Would it be possible to identify which versions we're talking about
here? I'm sure you've done that research, and I think it makes sense to
capture that, as we will certainly wonder what we mean by "older
versions", "old version", "new version.

What is new, old, or older today, will feel quite different 5 years
from now.

Thomas
Yann E. MORIN May 30, 2020, 9:08 p.m. UTC | #5
Thomas, All,

On 2020-05-29 23:41 +0200, Thomas Petazzoni spake thusly:
> On Sun, 24 May 2020 13:47:18 +0200
> "Yann E. MORIN" <yann.morin.1998@free.fr> wrote:
> > +    # Older versions of git will store the absolute path of the git tree
> > +    # in the .git of submodules, while newer versions just use relative
> > +    # paths. Detect and fix the older variants to use relative paths, so
> > +    # that the archives are reproducible across a wider range of git
> > +    # versions. However, we can't do that if git is too old and uses
> > +    # full repositories for submodules.
> 
> If I understand correctly, there are three "eras":
> 
>  - Really old Git versions, where full repositories are used for
>    submodules, where we can't do anything.
> 
>  - Old Git versions, that stored absolute paths.
> 
>  - Recent Git versions, that store relative paths.

Spot-on.

> Would it be possible to identify which versions we're talking about
> here? I'm sure you've done that research, and I think it makes sense to
> capture that, as we will certainly wonder what we mean by "older
> versions", "old version", "new version.
> 
> What is new, old, or older today, will feel quite different 5 years
> from now.

Sorry, you presumed too much: I haven't dug the nitty-gritty details on
when git transitioned from one area to another...
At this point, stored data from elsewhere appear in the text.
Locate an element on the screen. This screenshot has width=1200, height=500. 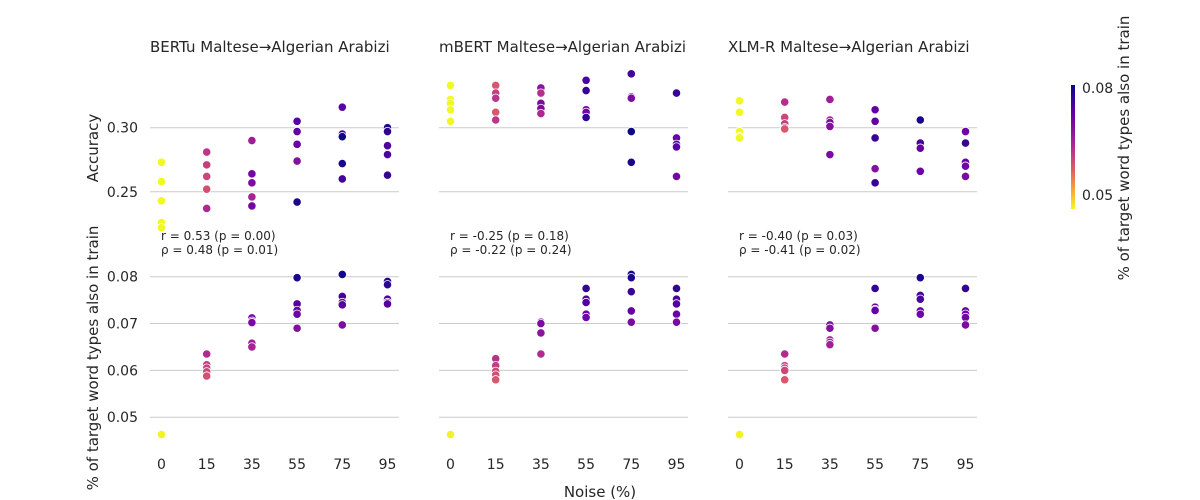
colorbar-label: % of target word types also in train is located at coordinates (1124, 148).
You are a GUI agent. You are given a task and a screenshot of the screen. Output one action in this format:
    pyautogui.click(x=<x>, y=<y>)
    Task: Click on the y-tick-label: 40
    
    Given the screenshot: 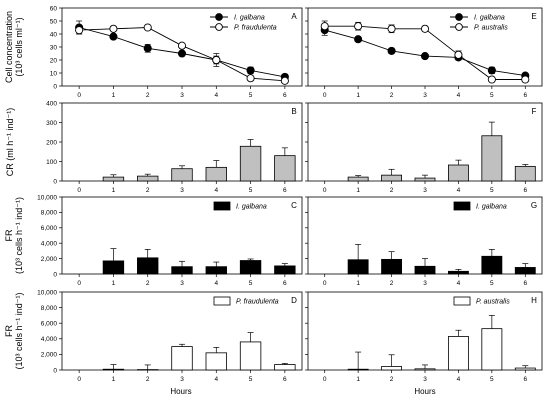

I just stumbled on this issue while working on the conversion of the
archives generated from a git tree, which got me scratch my head for
quite some time... I should have noted the conditions back then, true,
but I forgot...

Regards,
Yann E. MORIN.

> Thomas
> -- 
> Thomas Petazzoni, CTO, Bootlin
> Embedded Linux and Kernel engineering
> https://bootlin.com
diff mbox series

Patch

diff --git a/support/download/git b/support/download/git
index 075f665bbf..15d8c66e05 100755
--- a/support/download/git
+++ b/support/download/git
@@ -176,6 +176,19 @@  date="$( _git log -1 --pretty=format:%cD )"
 # There might be submodules, so fetch them.
 if [ ${recurse} -eq 1 ]; then
     _git submodule update --init --recursive
+
+    # Older versions of git will store the absolute path of the git tree
+    # in the .git of submodules, while newer versions just use relative
+    # paths. Detect and fix the older variants to use relative paths, so
+    # that the archives are reproducible across a wider range of git
+    # versions. However, we can't do that if git is too old and uses
+    # full repositories for submodules.
+    cmd='printf "%s\n" "${path}/"'
+    for module_dir in $( _git submodule --quiet foreach "'${cmd}'" ); do
+        [ -f "${module_dir}/.git" ] || continue
+        relative_dir="$( sed -r -e 's,/+,/,g; s,[^/]+/,../,g' <<<"${module_dir}" )"
+        sed -r -i -e "s:^gitdir\: $(pwd)/:gitdir\: "${relative_dir}":" "${module_dir}/.git"
+    done
 fi
 
 # Generate the archive, sort with the C locale so that it is reproducible.